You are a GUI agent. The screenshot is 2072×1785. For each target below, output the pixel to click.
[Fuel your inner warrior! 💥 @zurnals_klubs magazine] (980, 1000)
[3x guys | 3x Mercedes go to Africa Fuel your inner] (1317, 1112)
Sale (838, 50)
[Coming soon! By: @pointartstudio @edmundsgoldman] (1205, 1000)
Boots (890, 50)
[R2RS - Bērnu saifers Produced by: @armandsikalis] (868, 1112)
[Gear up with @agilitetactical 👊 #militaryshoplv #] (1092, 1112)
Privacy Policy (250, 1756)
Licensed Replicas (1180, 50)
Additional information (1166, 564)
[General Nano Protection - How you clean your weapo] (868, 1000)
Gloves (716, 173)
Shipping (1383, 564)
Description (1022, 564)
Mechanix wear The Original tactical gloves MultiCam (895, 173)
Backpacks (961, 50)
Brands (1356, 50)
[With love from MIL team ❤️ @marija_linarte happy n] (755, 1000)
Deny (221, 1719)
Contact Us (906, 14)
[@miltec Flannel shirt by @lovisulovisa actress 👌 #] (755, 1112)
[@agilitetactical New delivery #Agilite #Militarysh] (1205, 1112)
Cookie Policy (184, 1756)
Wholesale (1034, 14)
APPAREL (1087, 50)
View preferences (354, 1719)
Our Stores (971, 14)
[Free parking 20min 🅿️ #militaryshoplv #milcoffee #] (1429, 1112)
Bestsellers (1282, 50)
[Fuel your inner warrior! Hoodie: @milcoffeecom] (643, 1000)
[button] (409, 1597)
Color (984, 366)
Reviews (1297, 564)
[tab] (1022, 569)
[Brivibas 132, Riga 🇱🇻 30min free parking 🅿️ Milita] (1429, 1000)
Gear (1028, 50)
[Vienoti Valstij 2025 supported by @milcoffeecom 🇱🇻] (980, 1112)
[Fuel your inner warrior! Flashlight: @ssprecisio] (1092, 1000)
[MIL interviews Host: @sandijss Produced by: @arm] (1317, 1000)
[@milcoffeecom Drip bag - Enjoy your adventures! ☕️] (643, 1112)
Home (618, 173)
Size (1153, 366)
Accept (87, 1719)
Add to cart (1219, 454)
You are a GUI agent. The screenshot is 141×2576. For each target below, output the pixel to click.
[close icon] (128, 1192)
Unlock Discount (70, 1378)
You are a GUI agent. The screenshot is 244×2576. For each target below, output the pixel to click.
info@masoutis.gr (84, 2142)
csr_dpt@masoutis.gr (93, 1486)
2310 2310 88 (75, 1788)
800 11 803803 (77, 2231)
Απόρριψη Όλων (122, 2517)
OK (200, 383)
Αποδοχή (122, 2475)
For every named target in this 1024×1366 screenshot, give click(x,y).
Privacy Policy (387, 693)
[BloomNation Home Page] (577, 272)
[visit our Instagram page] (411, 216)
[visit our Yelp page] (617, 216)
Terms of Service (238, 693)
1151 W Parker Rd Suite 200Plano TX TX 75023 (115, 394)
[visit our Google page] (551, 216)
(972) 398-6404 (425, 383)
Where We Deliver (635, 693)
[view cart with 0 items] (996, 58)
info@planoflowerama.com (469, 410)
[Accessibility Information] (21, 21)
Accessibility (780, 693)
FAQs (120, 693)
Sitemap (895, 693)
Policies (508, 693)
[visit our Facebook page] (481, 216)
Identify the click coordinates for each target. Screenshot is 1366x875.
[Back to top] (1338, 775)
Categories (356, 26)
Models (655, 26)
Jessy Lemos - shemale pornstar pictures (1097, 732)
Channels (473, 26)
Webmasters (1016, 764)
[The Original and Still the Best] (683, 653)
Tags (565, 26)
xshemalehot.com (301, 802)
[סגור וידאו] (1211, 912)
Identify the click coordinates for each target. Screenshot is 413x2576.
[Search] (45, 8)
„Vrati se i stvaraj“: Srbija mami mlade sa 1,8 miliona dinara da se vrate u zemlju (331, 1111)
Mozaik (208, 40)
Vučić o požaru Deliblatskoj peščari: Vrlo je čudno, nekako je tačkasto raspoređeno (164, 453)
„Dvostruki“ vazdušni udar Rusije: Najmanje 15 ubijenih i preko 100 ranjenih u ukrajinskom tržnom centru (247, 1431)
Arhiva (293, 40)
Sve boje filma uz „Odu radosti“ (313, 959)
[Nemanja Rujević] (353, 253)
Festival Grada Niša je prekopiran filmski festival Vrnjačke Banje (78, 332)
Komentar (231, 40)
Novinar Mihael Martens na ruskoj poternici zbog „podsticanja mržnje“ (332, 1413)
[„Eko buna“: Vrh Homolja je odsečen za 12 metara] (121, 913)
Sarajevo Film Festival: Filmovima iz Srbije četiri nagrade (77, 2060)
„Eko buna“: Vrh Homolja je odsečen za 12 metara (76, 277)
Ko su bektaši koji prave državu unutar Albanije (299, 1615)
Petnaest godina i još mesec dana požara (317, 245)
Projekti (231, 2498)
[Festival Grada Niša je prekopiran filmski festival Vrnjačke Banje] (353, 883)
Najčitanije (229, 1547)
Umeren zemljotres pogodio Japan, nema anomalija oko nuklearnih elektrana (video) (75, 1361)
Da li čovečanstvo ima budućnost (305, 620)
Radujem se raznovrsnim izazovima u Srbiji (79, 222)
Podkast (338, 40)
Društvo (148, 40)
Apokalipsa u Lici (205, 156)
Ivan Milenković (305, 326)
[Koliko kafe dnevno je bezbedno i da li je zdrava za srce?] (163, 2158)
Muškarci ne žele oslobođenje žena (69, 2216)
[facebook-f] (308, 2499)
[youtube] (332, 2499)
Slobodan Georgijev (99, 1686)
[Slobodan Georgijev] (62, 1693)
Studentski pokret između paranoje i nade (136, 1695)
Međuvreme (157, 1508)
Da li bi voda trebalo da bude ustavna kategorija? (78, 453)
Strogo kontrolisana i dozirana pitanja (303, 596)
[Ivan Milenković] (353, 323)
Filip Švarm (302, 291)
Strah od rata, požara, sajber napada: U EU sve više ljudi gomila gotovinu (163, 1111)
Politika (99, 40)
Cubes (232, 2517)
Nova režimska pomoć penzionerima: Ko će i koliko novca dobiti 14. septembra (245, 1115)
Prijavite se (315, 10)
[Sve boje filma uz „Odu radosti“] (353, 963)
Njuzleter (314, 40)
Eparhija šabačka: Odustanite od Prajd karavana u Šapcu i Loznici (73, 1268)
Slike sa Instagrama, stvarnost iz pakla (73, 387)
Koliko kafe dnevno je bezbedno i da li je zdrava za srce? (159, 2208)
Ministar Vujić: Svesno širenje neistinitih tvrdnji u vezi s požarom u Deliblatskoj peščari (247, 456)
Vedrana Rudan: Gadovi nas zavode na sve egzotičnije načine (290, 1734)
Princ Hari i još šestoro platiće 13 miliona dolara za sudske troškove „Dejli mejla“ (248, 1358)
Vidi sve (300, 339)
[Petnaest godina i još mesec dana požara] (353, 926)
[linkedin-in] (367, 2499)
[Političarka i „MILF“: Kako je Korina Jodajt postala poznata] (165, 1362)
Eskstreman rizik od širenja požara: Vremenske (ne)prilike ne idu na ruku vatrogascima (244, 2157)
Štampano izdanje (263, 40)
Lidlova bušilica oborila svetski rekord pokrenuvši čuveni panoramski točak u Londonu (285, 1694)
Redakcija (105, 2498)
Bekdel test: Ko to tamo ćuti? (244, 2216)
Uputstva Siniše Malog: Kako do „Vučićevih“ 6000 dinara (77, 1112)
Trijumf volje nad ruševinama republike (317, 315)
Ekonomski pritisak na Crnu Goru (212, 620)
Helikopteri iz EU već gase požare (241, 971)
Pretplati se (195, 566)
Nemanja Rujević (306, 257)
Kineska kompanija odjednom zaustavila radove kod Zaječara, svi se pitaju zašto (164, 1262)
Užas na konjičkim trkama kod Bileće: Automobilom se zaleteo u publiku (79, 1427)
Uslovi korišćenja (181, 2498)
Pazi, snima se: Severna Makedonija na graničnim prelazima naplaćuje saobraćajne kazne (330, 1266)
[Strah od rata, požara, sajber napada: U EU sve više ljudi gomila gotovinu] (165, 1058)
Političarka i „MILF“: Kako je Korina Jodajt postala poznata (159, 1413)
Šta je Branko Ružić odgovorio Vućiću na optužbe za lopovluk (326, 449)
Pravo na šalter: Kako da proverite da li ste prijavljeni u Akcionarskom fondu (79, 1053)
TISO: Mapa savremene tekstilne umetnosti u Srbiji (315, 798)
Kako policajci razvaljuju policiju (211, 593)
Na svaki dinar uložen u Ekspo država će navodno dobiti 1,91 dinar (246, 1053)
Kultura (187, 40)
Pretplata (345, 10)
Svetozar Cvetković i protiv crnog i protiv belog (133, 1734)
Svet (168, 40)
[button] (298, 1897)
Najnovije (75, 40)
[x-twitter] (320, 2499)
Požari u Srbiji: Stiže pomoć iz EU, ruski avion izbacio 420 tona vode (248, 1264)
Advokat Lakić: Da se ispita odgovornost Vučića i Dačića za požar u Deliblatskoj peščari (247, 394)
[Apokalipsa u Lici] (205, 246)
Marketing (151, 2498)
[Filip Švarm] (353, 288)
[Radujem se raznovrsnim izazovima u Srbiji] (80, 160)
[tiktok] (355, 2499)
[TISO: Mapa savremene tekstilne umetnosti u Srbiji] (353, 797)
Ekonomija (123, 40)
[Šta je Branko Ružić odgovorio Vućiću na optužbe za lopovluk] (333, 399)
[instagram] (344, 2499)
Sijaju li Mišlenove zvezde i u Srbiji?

##############################

What you need to do
Using the records above, set down exactly the lines from the one with "Additional information (1166, 564)" through the one with "Bestsellers (1282, 50)", inclusive, and nothing more.

Task result
Additional information (1166, 564)
[General Nano Protection - How you clean your weapo] (868, 1000)
Gloves (716, 173)
Shipping (1383, 564)
Description (1022, 564)
Mechanix wear The Original tactical gloves MultiCam (895, 173)
Backpacks (961, 50)
Brands (1356, 50)
[With love from MIL team ❤️ @marija_linarte happy n] (755, 1000)
Deny (221, 1719)
Contact Us (906, 14)
[@miltec Flannel shirt by @lovisulovisa actress 👌 #] (755, 1112)
[@agilitetactical New delivery #Agilite #Militarysh] (1205, 1112)
Cookie Policy (184, 1756)
Wholesale (1034, 14)
APPAREL (1087, 50)
View preferences (354, 1719)
Our Stores (971, 14)
[Free parking 20min 🅿️ #militaryshoplv #milcoffee #] (1429, 1112)
Bestsellers (1282, 50)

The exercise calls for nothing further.